Anyone who thinks that's, in any way, the mark of a good DM, is not someone I want to be playing with.
Back around '81-'83 there was a group of 10-20 folks once a week playing in a game that a local comic/record/book/game store owner in Rockford IL ran. They ranged from maybe 7th grade to mid-40s and some had probably played with Gygax before the rules were published, and the players used whichever of 1e, B/X, or OD&D they had (I'm not sure which version the DM used).
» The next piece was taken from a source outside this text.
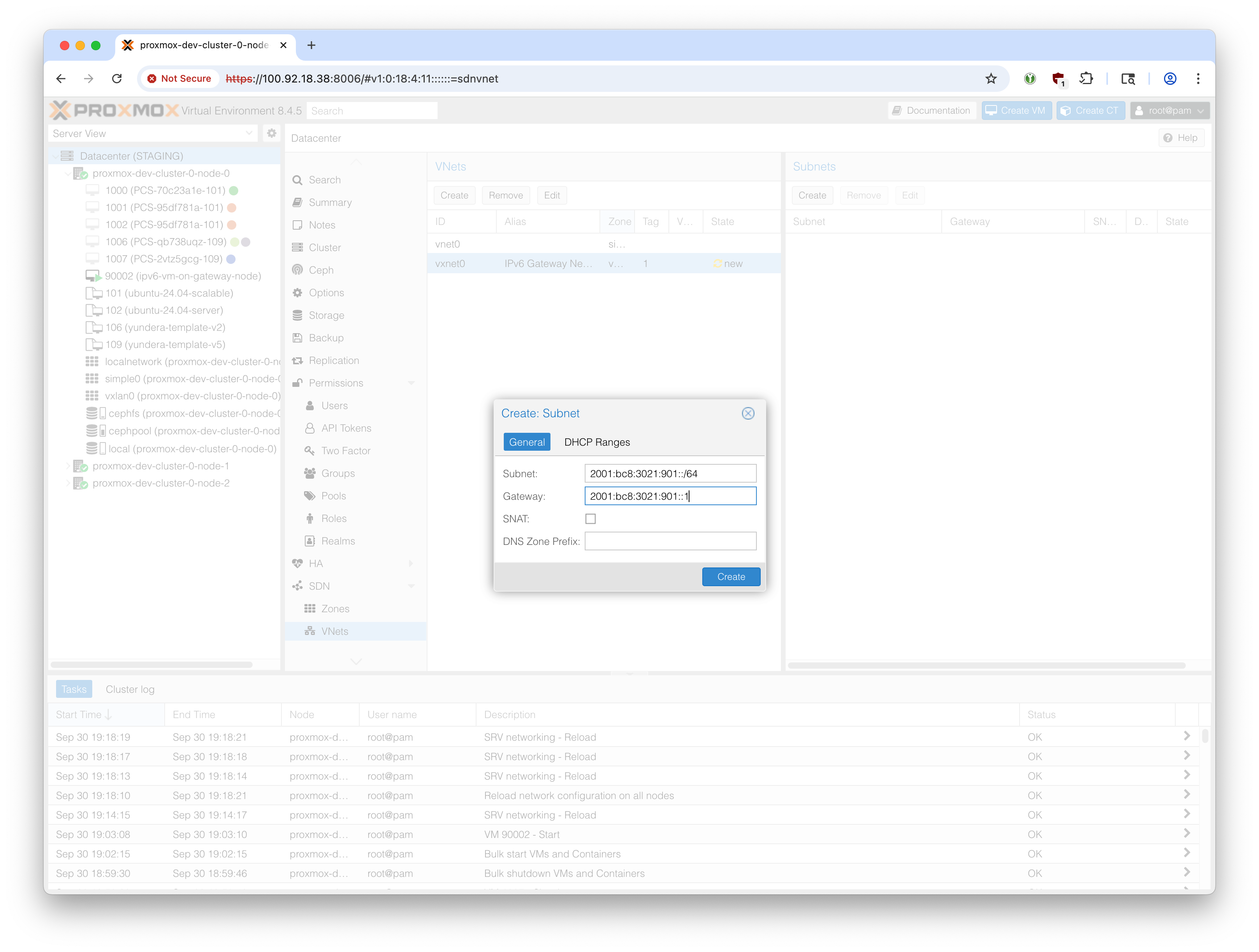This screenshot has width=1259, height=952.
Task: Open the root@pam user menu
Action: (1169, 111)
About 1/3rd of the party died every night, and it was a feat to make it to 2nd level. My elvish cleric was one level below retirement in the boss battle after a probably year long dungeon crawl. The vampire touch (iirc) brought me down in level, and then (after I had to go home so my parents didn't metaphorically kill me) the friend I had playing my character reported the lich teleported behind the back row of the party and let off a 20-die lightning bolt.
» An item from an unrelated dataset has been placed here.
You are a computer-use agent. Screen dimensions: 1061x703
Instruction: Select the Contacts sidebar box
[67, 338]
The DM didn't try to kill us, she played the things the way they were written up and we all had a blast. And none of us spent a lot of time making up our characters, even though we tried to throw in some flashes of color. (Iirc, my 300 lb. cleric brought chickens with in the dungeon and always scouted out restaurants when in town. He made it a couple of levels, but then I [and he] learned what the Necronomicon was and that you shouldn't read it, or there's a chance Cthulhu decides to pay attention to you and you need a new character).
I think the important thing is that we all knew what we were getting into (or at least knew if we talked to anyone else before joining, and certainly by the end of the first session) and that she didn't play favorites. And I can't think of anyone who played back then wouldn't love for Bev Mason to be back at Toad Hall running games so that we could do that again.
Even if it was totally unlike our own games that we ran for each other where the characters seemed to last a lot longer, we shared GMing, and we would have been crushed after a while to have them die. And even if it is totally unlike any of the games we've played since or run ourselves.
On the other hand, some of the killer DM descriptions on the last few pages sound like no fun at all.